Concurrent ML provides a different set of primitives. It makes the notion of an event--something that may happen in the future, like a timeout or a condition becoming true--into an explicit datatype, so you can return it from a function, store it in a data structure, and so on:

type 'a event
When an event occurs, it carries a value of type 'a. The act of synchronizing on (waiting for) an event is a separate function:
val sync : 'a event -> 'a Lwt.t
Of course it returns Lwt.t since it may block; the returned value is the value of the event occurrence. You can make an event that occurs when any of several events occurs, so a thread can wait on several events at once:
val choose : 'a event list -> 'a event
When one event occurs, the thread is no longer waiting on the other events (in contrast to Lwt.choose). Since synchronizing on a choice of events is a very common pattern, there's also
val select : 'a event list -> 'a Lwt.t
which is the same as sync of choose. Its meaning is very similar to block until one of the events occurs. A channel is sort of like a zero-length queue: both reader and writer must synchronize on the channel at the same time to pass a value from one to the other:
type 'a channel
val new_channel : unit -> 'a channel
val send : 'a channel -> 'a -> unit event
val receive : 'a channel -> 'a event
Both send and receive are blocking operations, so they return events. Finally, there's a way to map the value of an event when it occurs:
val wrap : 'a event -> ('a -> 'b Lwt.t) -> 'b event
The event wrap e f occurs when e occurs, with value f v (where v is the value returned by the occurrence of e). (Here's the full interface of Lwt_event. There are events for Unix file descriptor operations in Lwt_event_unix.)

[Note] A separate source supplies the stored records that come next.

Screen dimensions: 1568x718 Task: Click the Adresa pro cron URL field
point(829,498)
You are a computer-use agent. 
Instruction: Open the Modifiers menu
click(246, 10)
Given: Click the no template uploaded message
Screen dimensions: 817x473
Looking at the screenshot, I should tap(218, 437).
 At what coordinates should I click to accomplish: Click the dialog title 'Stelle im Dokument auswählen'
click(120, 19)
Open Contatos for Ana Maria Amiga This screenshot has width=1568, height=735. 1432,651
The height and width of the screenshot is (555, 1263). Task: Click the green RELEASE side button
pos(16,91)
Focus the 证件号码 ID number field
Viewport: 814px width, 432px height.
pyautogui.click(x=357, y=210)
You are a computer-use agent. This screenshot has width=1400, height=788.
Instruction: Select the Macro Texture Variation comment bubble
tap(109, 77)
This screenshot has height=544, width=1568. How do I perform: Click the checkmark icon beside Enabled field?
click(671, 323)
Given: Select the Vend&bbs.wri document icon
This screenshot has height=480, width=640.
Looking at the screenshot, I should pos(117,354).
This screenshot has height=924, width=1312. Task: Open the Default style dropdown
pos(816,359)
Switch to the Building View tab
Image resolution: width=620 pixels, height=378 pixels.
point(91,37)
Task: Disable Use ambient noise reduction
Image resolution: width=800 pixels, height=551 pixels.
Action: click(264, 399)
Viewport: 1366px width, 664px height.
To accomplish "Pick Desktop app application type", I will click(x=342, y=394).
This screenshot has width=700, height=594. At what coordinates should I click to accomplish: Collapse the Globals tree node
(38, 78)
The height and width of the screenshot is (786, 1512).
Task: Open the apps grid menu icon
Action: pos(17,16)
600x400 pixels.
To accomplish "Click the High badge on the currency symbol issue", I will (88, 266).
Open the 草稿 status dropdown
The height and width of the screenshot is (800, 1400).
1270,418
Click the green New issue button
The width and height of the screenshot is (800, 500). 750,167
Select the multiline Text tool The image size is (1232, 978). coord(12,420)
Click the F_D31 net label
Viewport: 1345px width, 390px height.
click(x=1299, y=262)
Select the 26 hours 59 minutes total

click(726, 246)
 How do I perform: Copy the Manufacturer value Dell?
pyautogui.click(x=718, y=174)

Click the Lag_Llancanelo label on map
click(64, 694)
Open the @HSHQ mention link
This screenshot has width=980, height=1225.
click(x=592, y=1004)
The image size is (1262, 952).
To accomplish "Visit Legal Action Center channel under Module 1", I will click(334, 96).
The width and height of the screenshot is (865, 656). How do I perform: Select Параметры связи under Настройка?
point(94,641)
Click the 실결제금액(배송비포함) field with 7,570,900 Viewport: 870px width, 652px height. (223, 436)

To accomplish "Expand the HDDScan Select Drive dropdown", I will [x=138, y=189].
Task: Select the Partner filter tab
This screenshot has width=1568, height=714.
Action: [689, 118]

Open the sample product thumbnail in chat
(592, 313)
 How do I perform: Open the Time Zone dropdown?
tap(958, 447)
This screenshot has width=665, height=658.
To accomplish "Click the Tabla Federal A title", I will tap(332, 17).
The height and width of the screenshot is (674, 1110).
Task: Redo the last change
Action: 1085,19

Blocking queues with Lwt_event

Now I want to reimplement blocking queues using these new primitives:

type 'a t

val create : unit -> 'a t
val add : 'a -> 'a t -> unit Lwt.t
val take : 'a t -> 'a Lwt_event.event
The interface is similar. As before, take is a blocking operation, but it returns an event instead of Lwt.t so we can combine it with other events using choose. The new add returns Lwt.t, but this is an artifact: a thread calling add won't actually block (we'll see why below). For this reason, add doesn't need to return event.
type 'a t = {
  inch: 'a channel;
  ouch: 'a channel;
let add e t = sync (send t.inch e)
let take t = receive t.ouch
A queue consists of two channels, one for adding items into the queue and one for taking them out. The functions implementing the external interface just send and receive on these channels.
let create () =
  let q = Queue.create () in
  let inch = new_channel () in
  let ouch = new_channel () in
To create a queue, we make the channels and the underlying queue (we don't need to store it in the record; it will be hidden in a closure). We're going to have an internal thread to manage the queue; next we need some events for it to interact with the channels:
  let add =
    wrap (receive inch) (fun e ->
      Queue.add e q;
      Lwt.return ()) in

  let take () =
    wrap (send ouch (Queue.peek q)) (fun () ->
      ignore (Queue.take q);
      Lwt.return ()) in
Here add receives an element from the input channel and adds it to the underlying queue; and take sends the top element of the queue on the output channel. Keep in mind that these events don't occur (and the function passed to wrap is not executed) until there's actually a thread synchronizing on the complementary event on the channel. We call Queue.peek in take because at the point that we offer to send an element on a channel, we have to come up with the element; but we don't want to take it off the underlying queue, because there might never be a thread synchronizing on the complementary event on the channel. (Maybe there should be a version of send that takes a thunk?)
  let rec loop () =
    let evs =
      if Queue.is_empty q
      then [ add ]
      else [ add; take () ] in
    select evs >>= loop in
  ignore (loop ());

  { inch = inch; ouch = ouch }
Here's the internal thread. If the queue is empty all we can do is wait for an element to be added; if not, we wait for an element to be added or taken. Now we can see why the add function of the external queue interface can't block: we always select the add event, so as soon as another thread wants to send an element on the input channel, the internal thread is available to receive it.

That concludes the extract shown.